FFTW / fftw3

DO NOT CHECK OUT THESE FILES FROM GITHUB UNLESS YOU KNOW WHAT YOU ARE DOING. (See below.)
GNU General Public License v2.0
2.67k stars 652 forks source link

Cross compiling FFTW for ARM Neon #280

Open damaBeugXam opened 2 years ago

damaBeugXam commented 2 years ago

I am trying to compile FFTW3 to run on ARM Neon (More precisely, on a Cortex a-53). The build env is x86_64-pokysdk-lunix, The host env is aarch64-poky-lunix. I am using the aarch64-poky-linux-gcc compiler. I used the following command at first: image The compiler did not support the -mfloat-abi=softfp and the -mfpu=neon. It also did not let me define the path to the sysroot this way. Then used the following command: image This command succeeded with this config log and this config.h. Then I used the command make then make install. I then copied my shared library file into my host env and used fftwf_ instead of fftw_ in my code base. The final step was to recompile the program. I ran a test and compared the times for both algorithm using <sys/resource.h>. I also used the fftw[f]_forget_wisdom() on both algorithms so that It can be fair. However, I am not getting a speedup. I believe that using an SIMD architecture (NEON in our case) would accelerate the FFTW library. I would really appreciate if anyone can point out something that I am doing wrong so that I can try a fix and see if I can get the performance boost I am looking for.
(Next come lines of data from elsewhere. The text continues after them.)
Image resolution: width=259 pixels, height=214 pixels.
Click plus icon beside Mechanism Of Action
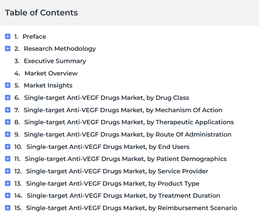coord(8,110)
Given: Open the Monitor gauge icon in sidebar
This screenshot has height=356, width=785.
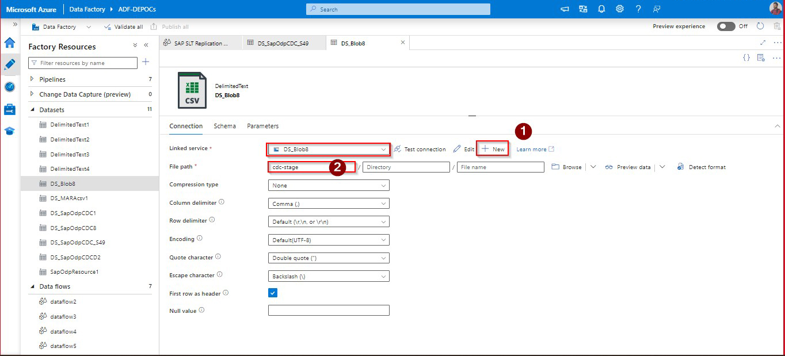Looking at the screenshot, I should pyautogui.click(x=9, y=87).
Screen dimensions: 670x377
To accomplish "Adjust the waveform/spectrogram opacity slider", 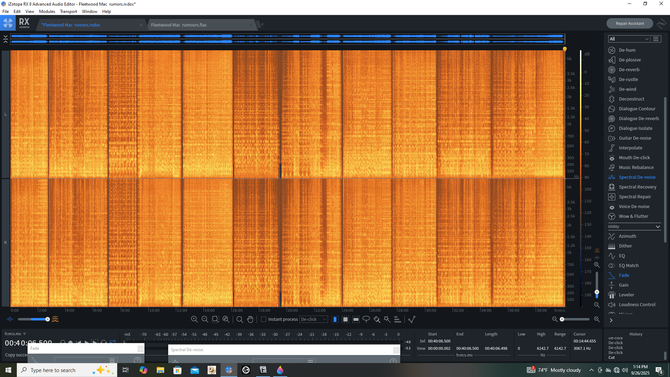I will (47, 319).
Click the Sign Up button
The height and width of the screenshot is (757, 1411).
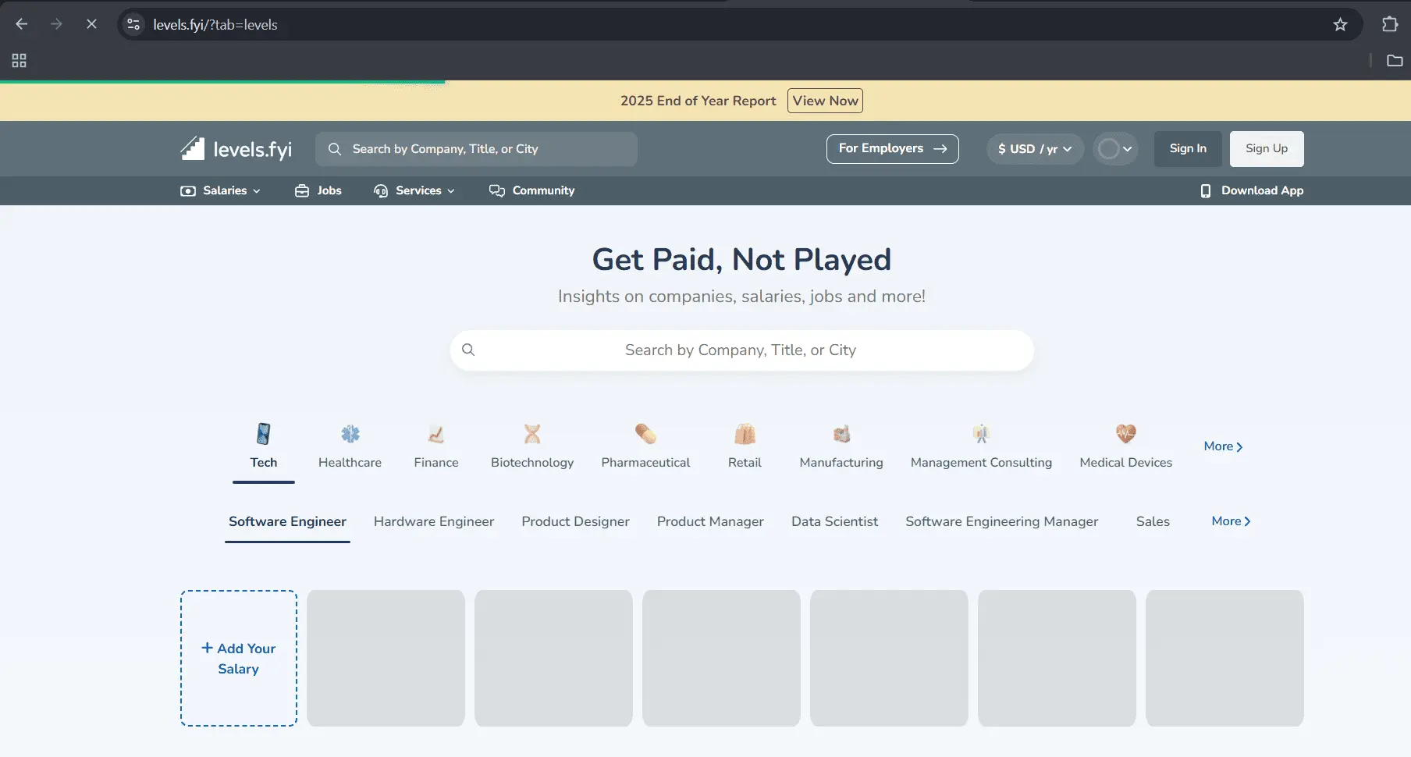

rdolbeau commented 2 years ago

(a) efficient use of SIMD & scalar requires planning with 'measure' or higher and not 'estimate' (although 'estimate' will likely favor SIMD over scalar); (b) you can use fftw_print_plan() to see the plan and check NEON is being used; the format is not very readable, but codelets appear as 'n1_16' and similar with SIMD as suffix, such as 'n1_16_neon' ; if NEON is not used, try with both 'estimate' and 'measure' as the library will ignore SIMD in 'measure' mode if it's not faster than scalar; (c) the A53 may not have any significant performance advantage running NEON code over regular scalar code; it was designed for mobile efficiency rather than FP performance (and it's nearly a decade old by now). I don't have numbers for the A53, but for instance the A7 took 4x as long to do 4x (Q-form) FP32 SIMD as to do scalar FP32, so NEON isn't very useful on the A7 except for the extra register space.